Sadece bizde değil, bütün bir dünya edebiyatı ve sinemasında yol, yolda olmak ve seyahat etmek sürekli karşımıza çıkıyor. Peki, neden bu kadar ilgimizi çekiyor yol üzerine düşünmek? Yoldan ne umuyoruz, ne tür bir beklentimiz var? Nasıl bir hikâye çıksın istiyoruz yoldan?

Yolda olmak hayatın içinde olmak, yaşıyor olmak demek! Bir şeylere karar verdiğinizi gösterir. İyi bir şeydir. İstikamet de demektir.
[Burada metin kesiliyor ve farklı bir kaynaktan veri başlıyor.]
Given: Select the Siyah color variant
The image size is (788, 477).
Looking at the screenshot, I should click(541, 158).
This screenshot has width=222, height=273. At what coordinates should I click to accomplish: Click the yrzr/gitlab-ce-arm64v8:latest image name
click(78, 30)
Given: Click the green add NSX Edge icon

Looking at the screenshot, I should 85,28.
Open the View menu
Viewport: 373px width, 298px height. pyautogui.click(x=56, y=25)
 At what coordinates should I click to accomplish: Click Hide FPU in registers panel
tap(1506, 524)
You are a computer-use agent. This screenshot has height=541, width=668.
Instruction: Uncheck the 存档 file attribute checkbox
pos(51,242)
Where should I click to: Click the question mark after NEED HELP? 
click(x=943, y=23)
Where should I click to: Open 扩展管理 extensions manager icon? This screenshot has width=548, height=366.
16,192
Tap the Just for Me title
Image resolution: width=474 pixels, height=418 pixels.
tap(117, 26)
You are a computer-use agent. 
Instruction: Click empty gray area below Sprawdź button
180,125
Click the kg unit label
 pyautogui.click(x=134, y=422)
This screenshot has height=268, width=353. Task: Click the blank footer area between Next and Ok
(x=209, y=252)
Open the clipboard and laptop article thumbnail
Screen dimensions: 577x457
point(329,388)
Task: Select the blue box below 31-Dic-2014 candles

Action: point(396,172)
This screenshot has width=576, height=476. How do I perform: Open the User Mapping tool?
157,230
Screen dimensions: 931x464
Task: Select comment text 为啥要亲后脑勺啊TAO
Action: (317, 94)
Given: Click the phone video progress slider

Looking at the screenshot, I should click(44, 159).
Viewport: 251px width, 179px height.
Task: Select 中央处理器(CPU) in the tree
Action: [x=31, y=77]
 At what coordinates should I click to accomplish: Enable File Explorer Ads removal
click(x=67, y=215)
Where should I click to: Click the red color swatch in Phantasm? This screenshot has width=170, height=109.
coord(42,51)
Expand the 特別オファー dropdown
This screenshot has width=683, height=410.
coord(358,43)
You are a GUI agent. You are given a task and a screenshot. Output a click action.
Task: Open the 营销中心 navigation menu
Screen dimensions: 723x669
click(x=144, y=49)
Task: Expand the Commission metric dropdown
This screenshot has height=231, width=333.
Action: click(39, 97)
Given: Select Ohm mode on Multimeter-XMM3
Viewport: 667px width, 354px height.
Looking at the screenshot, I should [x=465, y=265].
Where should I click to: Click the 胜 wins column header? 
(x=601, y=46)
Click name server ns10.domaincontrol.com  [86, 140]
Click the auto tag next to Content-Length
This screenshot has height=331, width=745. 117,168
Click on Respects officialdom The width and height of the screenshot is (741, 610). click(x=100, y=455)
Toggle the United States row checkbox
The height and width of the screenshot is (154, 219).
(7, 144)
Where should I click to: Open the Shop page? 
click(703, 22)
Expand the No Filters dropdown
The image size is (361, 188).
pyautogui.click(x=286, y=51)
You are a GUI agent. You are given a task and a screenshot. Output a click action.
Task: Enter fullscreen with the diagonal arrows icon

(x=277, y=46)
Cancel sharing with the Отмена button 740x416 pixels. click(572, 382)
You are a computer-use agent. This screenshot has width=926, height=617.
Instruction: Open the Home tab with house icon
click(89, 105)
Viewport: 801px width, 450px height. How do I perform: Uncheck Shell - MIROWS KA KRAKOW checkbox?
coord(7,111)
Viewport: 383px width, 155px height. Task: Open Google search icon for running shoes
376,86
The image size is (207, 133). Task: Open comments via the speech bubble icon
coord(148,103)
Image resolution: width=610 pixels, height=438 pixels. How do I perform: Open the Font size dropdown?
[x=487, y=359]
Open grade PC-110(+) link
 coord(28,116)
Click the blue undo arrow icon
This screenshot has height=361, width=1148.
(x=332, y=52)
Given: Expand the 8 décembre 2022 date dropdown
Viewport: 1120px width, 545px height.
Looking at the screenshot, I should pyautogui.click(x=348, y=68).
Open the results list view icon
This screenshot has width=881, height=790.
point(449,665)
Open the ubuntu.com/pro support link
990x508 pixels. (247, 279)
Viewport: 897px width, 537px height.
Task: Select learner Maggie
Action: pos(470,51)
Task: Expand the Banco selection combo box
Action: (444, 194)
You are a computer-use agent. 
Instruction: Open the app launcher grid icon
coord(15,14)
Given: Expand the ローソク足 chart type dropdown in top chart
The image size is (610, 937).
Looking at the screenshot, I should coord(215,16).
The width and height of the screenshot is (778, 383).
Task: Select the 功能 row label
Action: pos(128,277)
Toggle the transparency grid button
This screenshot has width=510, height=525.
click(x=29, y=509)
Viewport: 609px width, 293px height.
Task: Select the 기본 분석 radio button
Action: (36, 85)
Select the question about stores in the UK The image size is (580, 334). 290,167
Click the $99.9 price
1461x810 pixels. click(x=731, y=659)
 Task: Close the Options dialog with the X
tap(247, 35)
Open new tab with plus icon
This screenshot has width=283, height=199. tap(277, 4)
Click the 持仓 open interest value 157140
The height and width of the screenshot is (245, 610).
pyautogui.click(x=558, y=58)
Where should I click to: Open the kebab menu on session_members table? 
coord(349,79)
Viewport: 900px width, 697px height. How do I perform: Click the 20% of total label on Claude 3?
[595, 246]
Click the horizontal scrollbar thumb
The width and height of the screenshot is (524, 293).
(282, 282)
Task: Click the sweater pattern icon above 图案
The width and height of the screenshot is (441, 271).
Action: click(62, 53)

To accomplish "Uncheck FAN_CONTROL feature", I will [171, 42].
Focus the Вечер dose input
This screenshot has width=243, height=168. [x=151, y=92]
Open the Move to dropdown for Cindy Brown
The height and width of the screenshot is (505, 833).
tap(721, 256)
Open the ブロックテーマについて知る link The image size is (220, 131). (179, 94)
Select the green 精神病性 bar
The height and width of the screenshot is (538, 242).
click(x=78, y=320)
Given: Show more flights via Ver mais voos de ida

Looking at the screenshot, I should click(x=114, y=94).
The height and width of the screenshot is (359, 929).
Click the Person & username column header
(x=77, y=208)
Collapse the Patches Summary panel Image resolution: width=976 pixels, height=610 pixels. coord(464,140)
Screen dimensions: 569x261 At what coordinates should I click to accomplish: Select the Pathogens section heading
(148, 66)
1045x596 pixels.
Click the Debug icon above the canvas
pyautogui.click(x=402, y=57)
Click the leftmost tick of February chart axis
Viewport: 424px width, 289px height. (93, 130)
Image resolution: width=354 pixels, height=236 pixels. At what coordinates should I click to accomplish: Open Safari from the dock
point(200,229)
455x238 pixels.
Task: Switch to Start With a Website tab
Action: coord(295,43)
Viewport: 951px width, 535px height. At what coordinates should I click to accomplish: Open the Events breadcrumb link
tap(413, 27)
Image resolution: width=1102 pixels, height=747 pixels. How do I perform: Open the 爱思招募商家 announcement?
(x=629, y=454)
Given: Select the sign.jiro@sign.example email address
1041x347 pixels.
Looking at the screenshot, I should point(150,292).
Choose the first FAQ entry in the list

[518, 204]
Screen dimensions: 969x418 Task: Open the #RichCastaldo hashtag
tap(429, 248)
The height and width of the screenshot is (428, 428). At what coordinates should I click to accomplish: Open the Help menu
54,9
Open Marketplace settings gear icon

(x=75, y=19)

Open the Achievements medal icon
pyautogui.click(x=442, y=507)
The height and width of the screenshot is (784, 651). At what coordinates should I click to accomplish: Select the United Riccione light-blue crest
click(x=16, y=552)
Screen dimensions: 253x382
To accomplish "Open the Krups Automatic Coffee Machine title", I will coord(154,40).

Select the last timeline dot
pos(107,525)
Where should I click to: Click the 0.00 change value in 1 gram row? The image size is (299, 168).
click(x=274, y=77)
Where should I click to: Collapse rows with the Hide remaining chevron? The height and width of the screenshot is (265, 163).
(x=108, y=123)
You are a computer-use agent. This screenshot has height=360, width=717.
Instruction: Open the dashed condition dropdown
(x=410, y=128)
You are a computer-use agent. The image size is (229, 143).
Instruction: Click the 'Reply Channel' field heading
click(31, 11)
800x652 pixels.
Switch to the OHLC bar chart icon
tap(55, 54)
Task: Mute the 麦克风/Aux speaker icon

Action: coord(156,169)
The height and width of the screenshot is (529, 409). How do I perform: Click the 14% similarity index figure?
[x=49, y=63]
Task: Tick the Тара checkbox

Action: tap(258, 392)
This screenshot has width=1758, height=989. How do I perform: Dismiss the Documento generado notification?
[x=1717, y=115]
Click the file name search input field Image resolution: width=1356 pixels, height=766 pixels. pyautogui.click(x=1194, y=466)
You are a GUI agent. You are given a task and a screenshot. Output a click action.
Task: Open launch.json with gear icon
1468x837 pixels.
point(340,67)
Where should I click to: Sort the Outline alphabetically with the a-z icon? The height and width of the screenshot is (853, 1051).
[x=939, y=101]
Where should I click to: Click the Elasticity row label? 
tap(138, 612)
Demek ki bir amacınız var artık. Ancak yolda olursanız ara sıra yolun dışına çıkabilirsiniz ki (buna rubato derler müzisyenler) bu da yeni ve şaşırtıcı dünyalar bağışlar size. Yeni ilham kapıları açar! Başka yolculara da ancak yolda rastlayabilirsiniz. Onlar size yeryüzünde yalnız olmadığınızı hatırlatırlar. Yeni hikâyeler biriktirmek istiyorsanız mutlaka yola çıkmanız gerekir. İyi bildiğim bir şey var ki o da hikâyesi olmayan bir hayat yaşanmaya değmez. Bu yüzden, yola çıkmak ve yolda olmak iyidir.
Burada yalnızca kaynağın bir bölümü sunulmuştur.